(Collected data)
=== Section Start ===

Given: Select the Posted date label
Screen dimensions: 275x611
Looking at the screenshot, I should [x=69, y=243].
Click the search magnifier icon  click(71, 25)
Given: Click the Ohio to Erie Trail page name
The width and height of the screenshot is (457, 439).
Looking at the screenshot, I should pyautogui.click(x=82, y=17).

=== Section End ===
=== Section Start ===

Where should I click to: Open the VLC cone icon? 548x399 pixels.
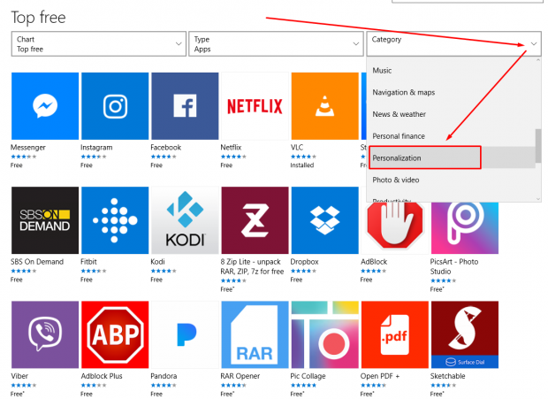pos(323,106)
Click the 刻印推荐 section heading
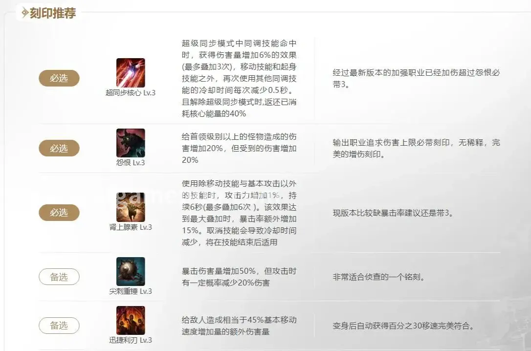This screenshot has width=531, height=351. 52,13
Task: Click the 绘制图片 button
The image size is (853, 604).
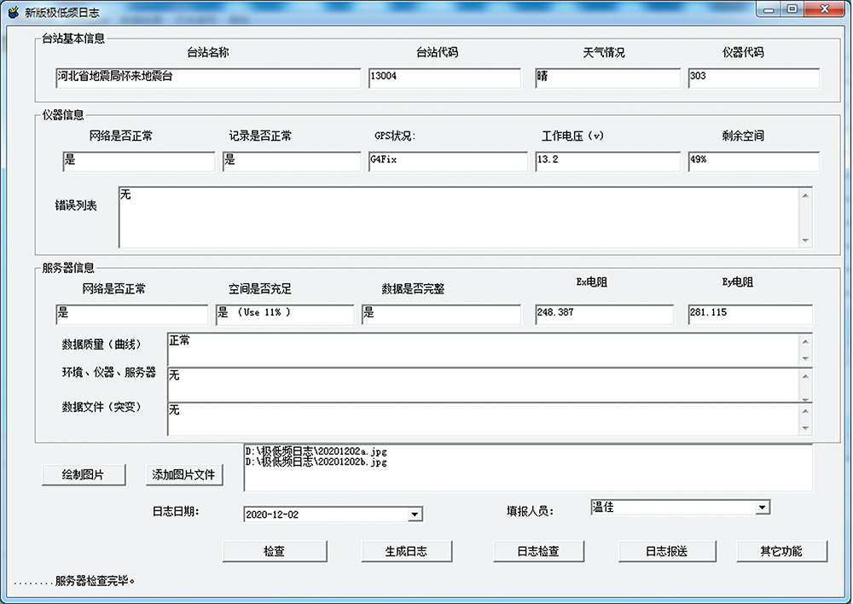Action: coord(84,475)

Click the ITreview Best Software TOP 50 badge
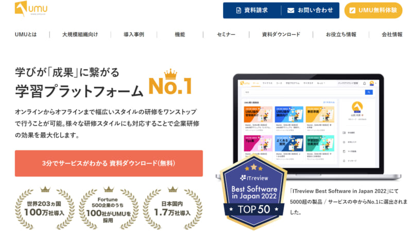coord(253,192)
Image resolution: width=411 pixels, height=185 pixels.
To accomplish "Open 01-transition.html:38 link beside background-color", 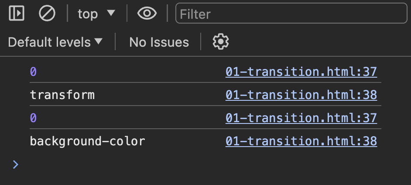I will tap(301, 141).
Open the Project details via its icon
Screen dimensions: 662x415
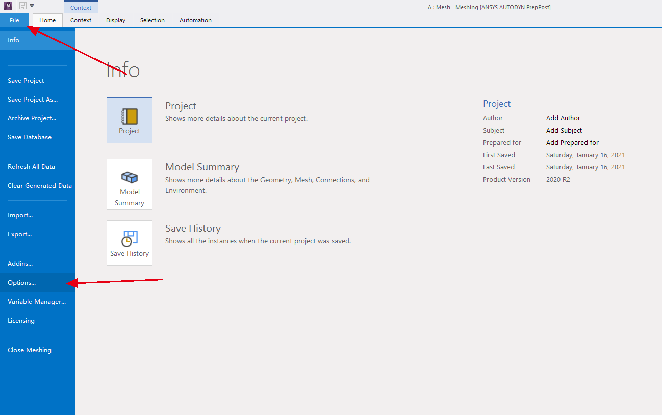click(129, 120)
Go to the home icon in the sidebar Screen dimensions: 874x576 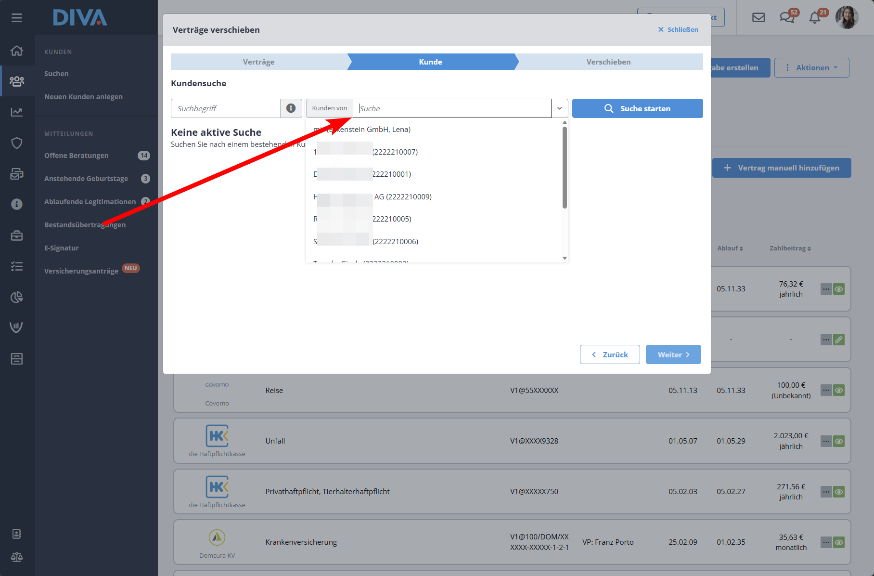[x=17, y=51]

=== Section End ===
=== Section Start ===

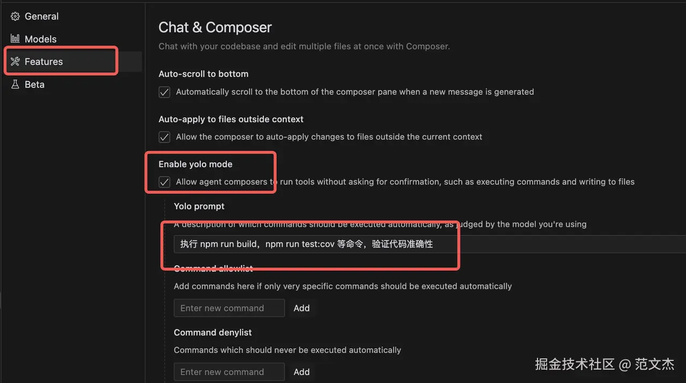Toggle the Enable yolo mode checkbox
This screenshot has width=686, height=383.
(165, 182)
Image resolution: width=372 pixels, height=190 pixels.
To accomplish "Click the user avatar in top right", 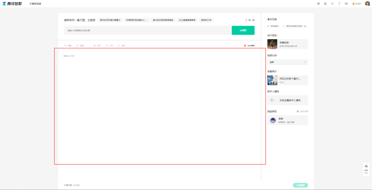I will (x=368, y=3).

=== Section End ===

Prompt:
Search the entries for the string "resolution" and return each line where it turns up.

Answer to this task:
Image resolution: width=411 pixels, height=185 pixels.
Image resolution: width=372 pixels, height=190 pixels.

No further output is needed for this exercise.